In July 1975, the Party published a previously confidential report which Marchais had given to the Central Committee three years earlier, immediately after Mitterrand’s speech in Vienna. In it he warned his colleagues that the signature of the Common Programme did not mean that the Socialists had changed their colours. ‘Their permanent characteristics . . . are fear that the working class and the masses will start moving, hesitancy towards class combat against big capital, a tendency to compromise . . . and class collaboration.’
It marked the beginning of a year-long attempt by the Communists to regain the initiative.
By reminding his own party that, far from being Mitterrand’s dupe, he had measured from the outset the perils of dealing with the Socia
lists, Marchais silenced those who wanted to accuse him of adventurism. By reminding his partners that they had a history of class treachery – which for most of the past twenty years had been no more than the truth – he put them on the defensive. Mitterrand might dismiss his remarks as ‘grotesque’, but they gave him pause. Two months later he told a Socialist Party seminar that the Common Programme was not sacrosanct. ‘We need a back-up plan,’ he said. ‘We can’t keep being dependent on a partner which wants to get back its freedom.’
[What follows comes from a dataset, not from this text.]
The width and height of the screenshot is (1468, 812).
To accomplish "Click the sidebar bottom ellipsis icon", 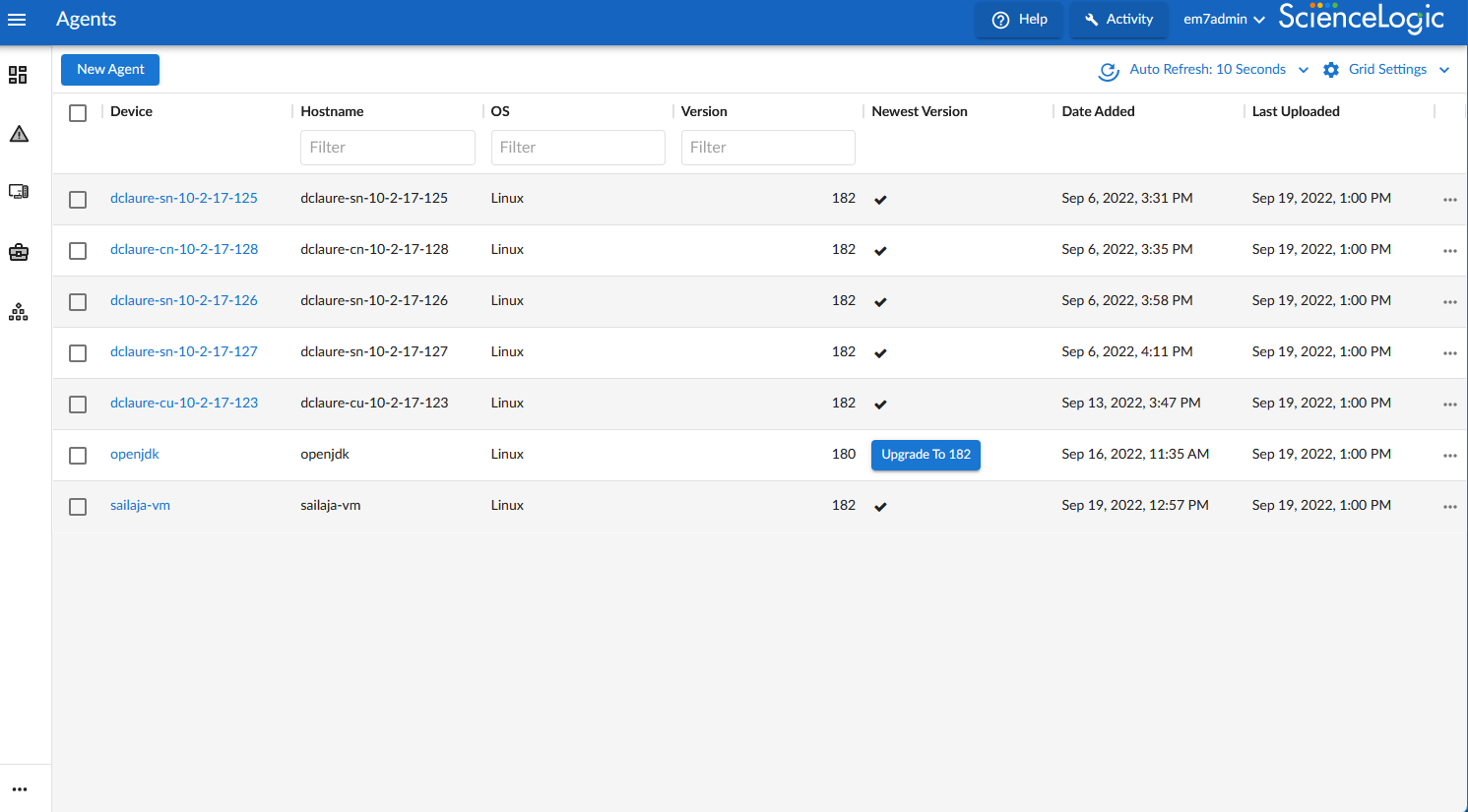I will click(x=20, y=789).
But Marchais was just getting into his stride.
The following January he announced that the French Communist Party was following its Italian and Spanish counterparts in abandoning the ‘dictatorship of the proletariat’, until then a core concept of Leninism. A month later, at the Party’s 22nd congress, he promised that the Communists would build ‘socialism in the colours of France’. In March 1976, he joined Carillo and Berlinguer in approving the fundamental principles of Eurocommunism. It was logical enough. If the French Communists loosened the umbilical cord with Moscow and rid themselves of Leninist jargon, Marchais argued, they would win back those parts of the electorate which the Socialists had wooed away.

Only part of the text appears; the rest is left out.